I am aware that prefiltering reduces the multiple testing problem, and that the filtering is also supposed to remove technical noise, but probably we should still aim to filter as little as possible?

DEG edgeR limma voom filterByExpr • 1.6k views

ADD COMMENT • link updated 2.1 years ago by Gordon Smyth 53k • written 2.1 years ago by annikagable • 0

2

Entering edit mode

James W. MacDonald 68k

@james-w-macdonald-5106

Last seen 2 hours ago

United States

voomLmFit is meant to be able to correctly specify the degrees of freedom when you have lots of zeros (as well as iterating if you use duplicateCorrelation or sample weights). It doesn't 'fix' the excessive variation of low read count data, so you should still exclude genes that are measured at a level where noise is likely to predominate over signal.

ADD COMMENT • link 2.1 years ago James W. MacDonald 68k

score 3 · Accepted Answer · 2023-12-06

There are several reasons why low-count genes are filtered:

The dispersion of low-counts genes is hard to estimate and misestimation may cause the global mean-variance relationship to be distorted.
Very low expression genes have little biological significance.
Genes with very few counts cannot achieve statistical significance even if differential expression is present. If kept in the analysis they increase the amount of multiple testing and decrease statistical power without any compensating advantage.

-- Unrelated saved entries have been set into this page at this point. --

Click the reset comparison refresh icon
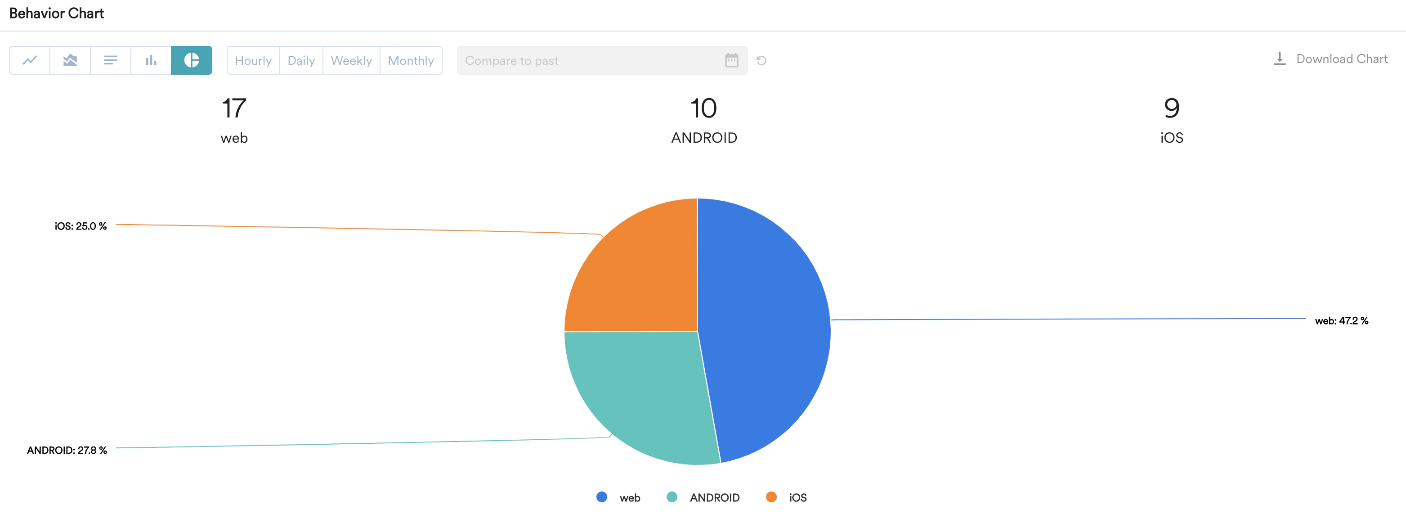 pos(761,61)
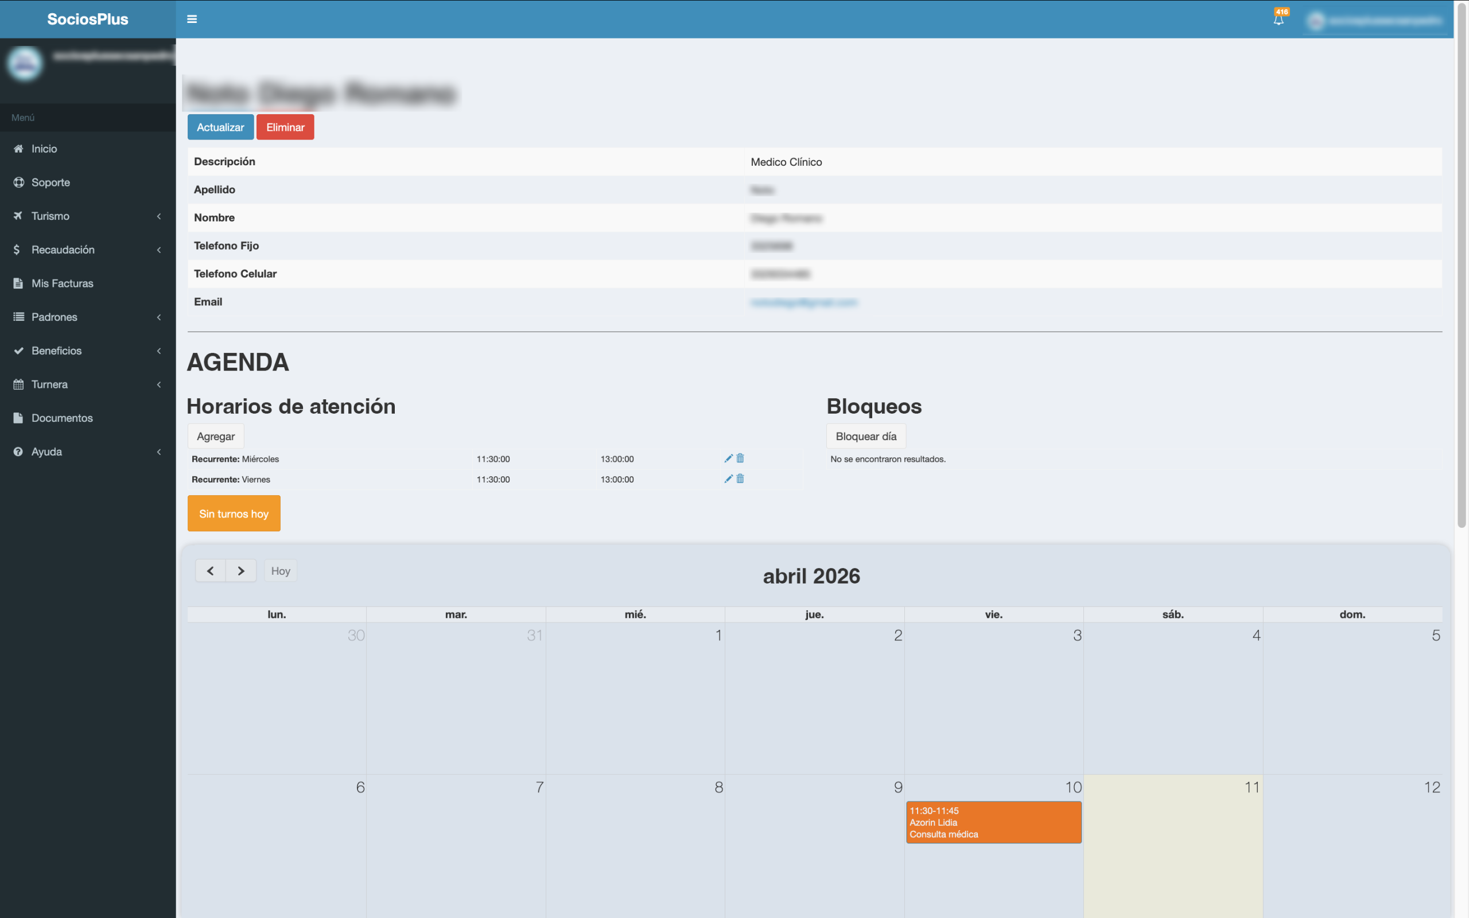Delete the Viernes schedule with trash icon
Viewport: 1469px width, 918px height.
740,479

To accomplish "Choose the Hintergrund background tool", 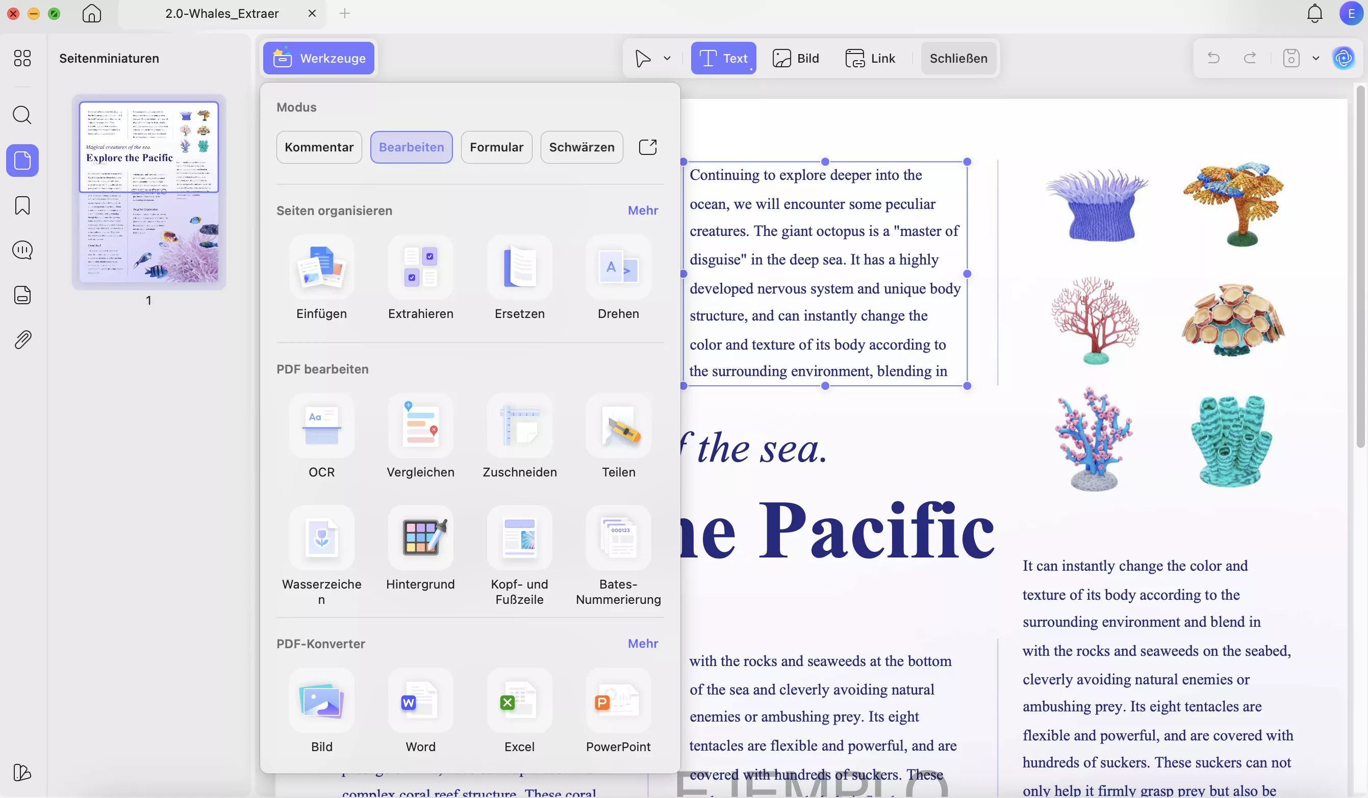I will tap(420, 538).

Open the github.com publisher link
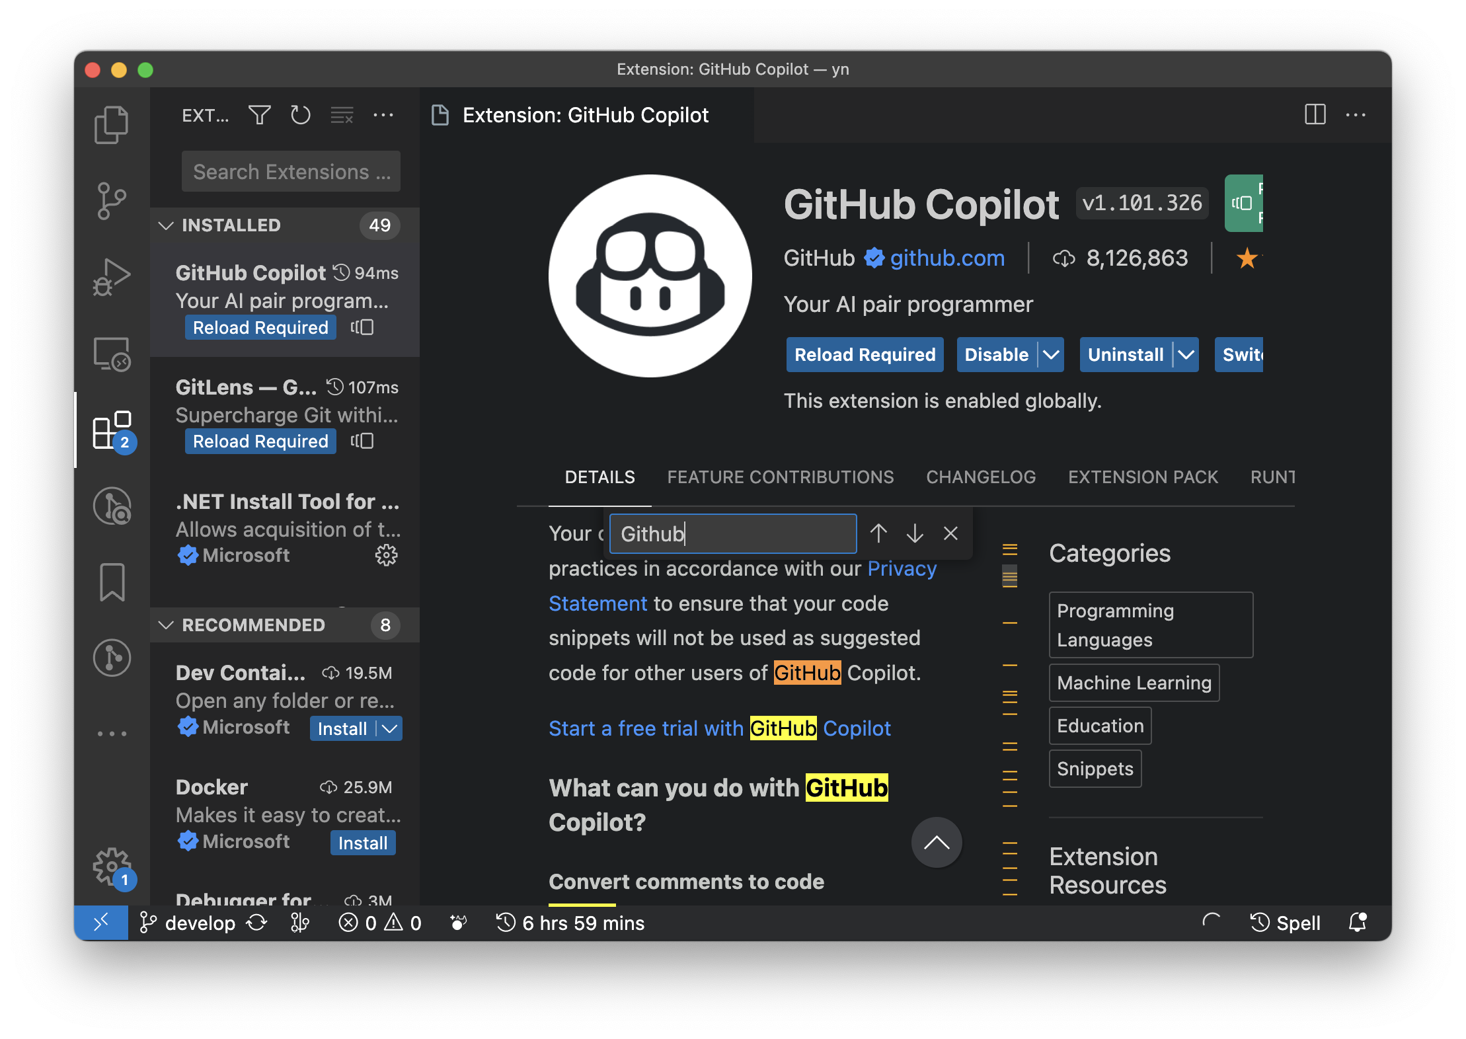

Using voomLmFit, the first point is largely mitigated but not completely removed. Estimating variances when the total read count is just 1 or 2 is still essentially impossible. The second and third points still apply, so filtering with filterByExpr is still recommended. filterByExpr is designed to keep only those genes that have some change of achieving statistical significance when meaningful DE is present.

In summary, there in no purpose in retaining genes with just one or two counts. They cannot ever be signficantly DE so they just decrease the power of the analysis for no gain.